The eschatological problem is more recent than the Greek problem of ousia [substance], yet like the problem of ousia it has sparked a “battle between giants,” and for this problem too, it is wise to come to a first conclusion: we do not really know what the final word is; on this subject, we are faced with an aporia. Faced with an aporia, however, we are not left unarmed, either existentially or conceptually. We can reach an understanding about our concepts and the meaning of our existence (that is, for the being that we are, being in the world between birth and death). And to arrive at such an understanding, let us be more precise about the “current” situation of our question.

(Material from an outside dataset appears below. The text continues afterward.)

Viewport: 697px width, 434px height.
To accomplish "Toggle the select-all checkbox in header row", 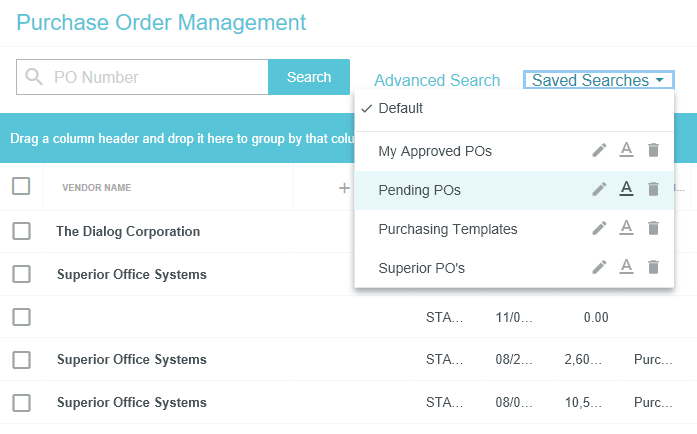I will (x=21, y=186).
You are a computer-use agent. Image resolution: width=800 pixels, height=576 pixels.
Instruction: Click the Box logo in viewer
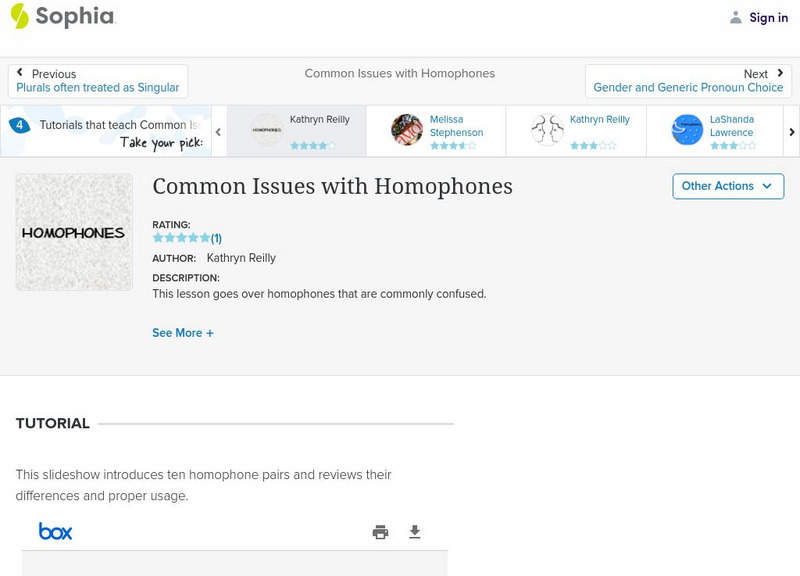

After the research on eschatology carried out by modern philosophy, and after a new interest for eschatology has animated theology, further precision is necessary: in these scientific and technological times, the eschaton has inevitably become a scientific and technical reality. The question of eschatology, in its classical or modern form, concerned the absolute future of the human being and/or human beings. As I write these lines, human beings have no other absolute future than that of the universe. Understood as the totality of physical realities, and as a totality whose present behavior is known by science and whose future is predictable, the universe has an absolute future, whether science permits us to represent this in the semi-mythical form of the demise of all things or whether it leads us to believe that a new universe will reappear after this demise. And when history, from prôton to eschaton, becomes strictly “universal,” then our own history and, in it, “my” own history, as such subject to philosophical and theological concerns, are, alas, no more than pseudo-questions, because they are nothing more than philosophical and theological questions.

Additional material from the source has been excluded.